Listed records Start Marker

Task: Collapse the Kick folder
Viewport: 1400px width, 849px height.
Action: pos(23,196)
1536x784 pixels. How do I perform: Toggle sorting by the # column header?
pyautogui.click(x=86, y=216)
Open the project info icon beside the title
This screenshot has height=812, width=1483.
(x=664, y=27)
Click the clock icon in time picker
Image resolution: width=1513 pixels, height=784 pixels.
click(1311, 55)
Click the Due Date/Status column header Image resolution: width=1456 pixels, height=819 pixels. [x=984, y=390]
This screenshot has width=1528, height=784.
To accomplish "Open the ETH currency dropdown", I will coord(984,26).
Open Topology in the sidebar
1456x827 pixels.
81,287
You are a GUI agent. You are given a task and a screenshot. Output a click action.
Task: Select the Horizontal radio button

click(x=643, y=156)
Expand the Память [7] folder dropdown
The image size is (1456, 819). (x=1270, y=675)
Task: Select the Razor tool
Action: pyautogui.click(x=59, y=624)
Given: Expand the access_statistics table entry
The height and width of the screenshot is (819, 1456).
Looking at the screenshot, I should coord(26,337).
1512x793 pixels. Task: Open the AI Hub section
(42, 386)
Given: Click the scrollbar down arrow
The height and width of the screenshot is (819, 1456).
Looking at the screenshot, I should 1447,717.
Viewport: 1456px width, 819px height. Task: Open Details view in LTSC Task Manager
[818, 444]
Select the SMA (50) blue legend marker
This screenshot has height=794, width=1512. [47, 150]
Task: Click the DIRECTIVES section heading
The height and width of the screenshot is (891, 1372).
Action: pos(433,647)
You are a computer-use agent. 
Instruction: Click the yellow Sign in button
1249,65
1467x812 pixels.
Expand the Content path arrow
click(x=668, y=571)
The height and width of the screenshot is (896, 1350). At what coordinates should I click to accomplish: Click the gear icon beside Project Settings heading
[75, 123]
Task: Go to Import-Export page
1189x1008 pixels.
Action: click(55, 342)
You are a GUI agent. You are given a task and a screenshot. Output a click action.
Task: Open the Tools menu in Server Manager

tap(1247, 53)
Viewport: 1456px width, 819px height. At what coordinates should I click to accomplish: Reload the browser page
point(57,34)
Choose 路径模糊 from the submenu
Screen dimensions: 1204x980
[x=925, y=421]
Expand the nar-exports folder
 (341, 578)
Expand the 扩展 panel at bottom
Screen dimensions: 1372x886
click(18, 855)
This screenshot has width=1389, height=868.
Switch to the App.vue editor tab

Listed records End Marker

## Required work
Every entry is to be repeated exactly as it stands.

## Answer section
Task: Collapse the Kick folder
Viewport: 1400px width, 849px height.
Action: pos(23,196)
1536x784 pixels. How do I perform: Toggle sorting by the # column header?
pyautogui.click(x=86, y=216)
Open the project info icon beside the title
This screenshot has height=812, width=1483.
(x=664, y=27)
Click the clock icon in time picker
Image resolution: width=1513 pixels, height=784 pixels.
click(1311, 55)
Click the Due Date/Status column header Image resolution: width=1456 pixels, height=819 pixels. [x=984, y=390]
This screenshot has width=1528, height=784.
To accomplish "Open the ETH currency dropdown", I will coord(984,26).
Open Topology in the sidebar
1456x827 pixels.
81,287
You are a GUI agent. You are given a task and a screenshot. Output a click action.
Task: Select the Horizontal radio button

click(x=643, y=156)
Expand the Память [7] folder dropdown
The image size is (1456, 819). (x=1270, y=675)
Task: Select the Razor tool
Action: pyautogui.click(x=59, y=624)
Given: Expand the access_statistics table entry
The height and width of the screenshot is (819, 1456).
Looking at the screenshot, I should coord(26,337).
1512x793 pixels. Task: Open the AI Hub section
(42, 386)
Given: Click the scrollbar down arrow
The height and width of the screenshot is (819, 1456).
Looking at the screenshot, I should 1447,717.
Viewport: 1456px width, 819px height. Task: Open Details view in LTSC Task Manager
[818, 444]
Select the SMA (50) blue legend marker
This screenshot has height=794, width=1512. [47, 150]
Task: Click the DIRECTIVES section heading
The height and width of the screenshot is (891, 1372).
Action: pos(433,647)
You are a computer-use agent. 
Instruction: Click the yellow Sign in button
1249,65
1467x812 pixels.
Expand the Content path arrow
click(x=668, y=571)
The height and width of the screenshot is (896, 1350). At what coordinates should I click to accomplish: Click the gear icon beside Project Settings heading
[75, 123]
Task: Go to Import-Export page
1189x1008 pixels.
Action: click(55, 342)
You are a GUI agent. You are given a task and a screenshot. Output a click action.
Task: Open the Tools menu in Server Manager

tap(1247, 53)
Viewport: 1456px width, 819px height. At what coordinates should I click to accomplish: Reload the browser page
point(57,34)
Choose 路径模糊 from the submenu
Screen dimensions: 1204x980
[x=925, y=421]
Expand the nar-exports folder
 (341, 578)
Expand the 扩展 panel at bottom
Screen dimensions: 1372x886
click(18, 855)
This screenshot has width=1389, height=868.
Switch to the App.vue editor tab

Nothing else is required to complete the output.